23 Eylül 2009 Çarşamba

(yıldız) saray(ı'n)dan kız kaçırma


sezonun ilk prömiyerini istanbul devlet operası yaptı: "saraydan kız kaçırma".

geçtiğimiz hafta sadece üç kere sahnelenen opera, önümüzdeki yaz istanbul'da düzenleneceği müjdesi verilen opera festivalinin ilk yapımı olma özelliğini taşıyor.
yekta kara imzalı "saraydan kız kaçırma"nın en önemli artısı açıkhavada, gökteki yıldızlar altında, yıldız sarayı'nın bahçesinde sahnelenmesi.

tam donanımlı kültür yapısı fakiri şehrimiz bol bol hoş atmosfere/ortama sahip tarihi yapı ve mekan barındırıyor; bazısı konser vermeye müsait, bazısı tiyatro sahnelemeye. yeter ki bu potansiyeli kullanabilelim.
akm'nin "kapatılması" yöneticileri/organizatörleri farklı mekanlar bulmaya, kullanmaya, giderek keşfetmeye itiyor; çinili köşk'ün önü, topkapı sarayı birinci avlusu bunlardan bazıları.
maalesef öyle çok da elverişli olmuyor bu mekanlar opera sahnelemek veya konser vermek için; neyseki atmosferin etkileyiciliği diğer ölçütleri bastırıyor. yıldız sarayı'nın, çinili köşk-arkeoloji müzesi avlusu veya topkapı sarayı birinci avlusu'ndan ayrılan en büyük farkı ve artısı ise mekanın "intimliği".
yıldız sarayı kompleksinin bir parçası olan mabeyn köşkü'nün önündeki bahçede, köşkün cephesinin hemen önünde, seyircilerle hemzemin ve sanatçılara el uzatma mesafesinde, küçük ölçekli sahne alanı iki yandan seyirci koltukları ile çevrelenmiş. üçüncü tarafa ise orkestra yerleştirilmiş. seyirci tribününün hemen arkasındaki büyük ağaçların dalları seyircilerin üzerlerine doğru uzuyor; mekanı sarıyor.
küçük ölçekli az mekanlı operalar için (mozart'ın "cosi fan tutte"si de buraya pek güzel uyar), hatta oda orkestrası konserleri için inanılmaz sıcaklıkta bir mekan burası. kimin aklına gelsiyse tebrikler!
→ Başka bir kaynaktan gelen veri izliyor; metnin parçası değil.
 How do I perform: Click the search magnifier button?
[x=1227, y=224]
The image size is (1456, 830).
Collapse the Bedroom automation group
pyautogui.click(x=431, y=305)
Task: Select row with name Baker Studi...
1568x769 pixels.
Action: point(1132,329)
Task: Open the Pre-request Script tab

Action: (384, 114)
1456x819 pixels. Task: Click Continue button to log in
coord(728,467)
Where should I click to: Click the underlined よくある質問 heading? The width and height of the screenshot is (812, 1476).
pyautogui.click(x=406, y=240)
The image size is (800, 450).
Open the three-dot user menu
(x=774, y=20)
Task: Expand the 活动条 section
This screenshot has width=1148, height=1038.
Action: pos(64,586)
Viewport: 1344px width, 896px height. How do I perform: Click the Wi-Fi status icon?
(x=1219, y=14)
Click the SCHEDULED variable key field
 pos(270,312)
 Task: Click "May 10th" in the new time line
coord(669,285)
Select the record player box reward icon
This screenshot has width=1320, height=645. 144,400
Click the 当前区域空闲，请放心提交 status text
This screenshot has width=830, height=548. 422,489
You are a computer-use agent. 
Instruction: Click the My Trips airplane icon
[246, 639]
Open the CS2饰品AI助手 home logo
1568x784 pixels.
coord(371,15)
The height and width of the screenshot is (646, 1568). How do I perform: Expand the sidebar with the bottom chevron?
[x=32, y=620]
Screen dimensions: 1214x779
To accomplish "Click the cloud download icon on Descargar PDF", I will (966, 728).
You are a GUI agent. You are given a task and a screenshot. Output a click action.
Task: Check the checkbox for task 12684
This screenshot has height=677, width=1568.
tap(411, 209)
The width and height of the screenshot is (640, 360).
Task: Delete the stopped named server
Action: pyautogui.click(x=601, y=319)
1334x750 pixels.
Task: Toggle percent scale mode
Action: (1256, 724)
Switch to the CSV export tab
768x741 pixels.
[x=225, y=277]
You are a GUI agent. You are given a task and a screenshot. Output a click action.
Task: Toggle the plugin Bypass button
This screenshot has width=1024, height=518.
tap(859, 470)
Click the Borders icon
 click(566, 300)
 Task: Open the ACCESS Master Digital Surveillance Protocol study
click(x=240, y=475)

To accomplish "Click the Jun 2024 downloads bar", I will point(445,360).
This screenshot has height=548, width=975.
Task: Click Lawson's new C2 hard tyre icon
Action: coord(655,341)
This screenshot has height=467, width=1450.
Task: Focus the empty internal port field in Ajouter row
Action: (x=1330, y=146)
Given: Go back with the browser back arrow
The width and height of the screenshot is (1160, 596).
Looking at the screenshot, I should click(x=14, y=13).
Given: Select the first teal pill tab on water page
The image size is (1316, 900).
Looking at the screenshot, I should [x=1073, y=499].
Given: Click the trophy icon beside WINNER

istanbul'da bir saray kompleksine ait bir yapının cephesini konusu istanbul'da geçen "saraydan kız kaçırma" için fon olarak kullanmak çok yerinde bir seçim.
aynı operayı, yıllarca istanbul müzik festivali'nin bir geleneği olarak topkapı sarayı ikinci avlusunda [yani, "kutsal emanetler"e daha da yakın!!! o dönemde protestocular neredeydiler acaba; herhalde memleketin "daha önemli" işleriyle uğraşıyorlardı!] bab-ü saade akağalar kapısının önünde sahnelemek bu kadar etkileyici değildi; o kapı bu cepheden kat be kat görkemli ve benzersiz de olsa.
sanırım işin sırrı ölçekte; burada herşey daha samimi, [opera sanatını tanımlamak için yerinde bir sıfat olmasa da] daha insancıl.
yekta kara bu yakın ilişkiyi "ortaoyunu gibi seyircinin arasında oynanıyor" olarak tanımlıyor; hoş bir yorum.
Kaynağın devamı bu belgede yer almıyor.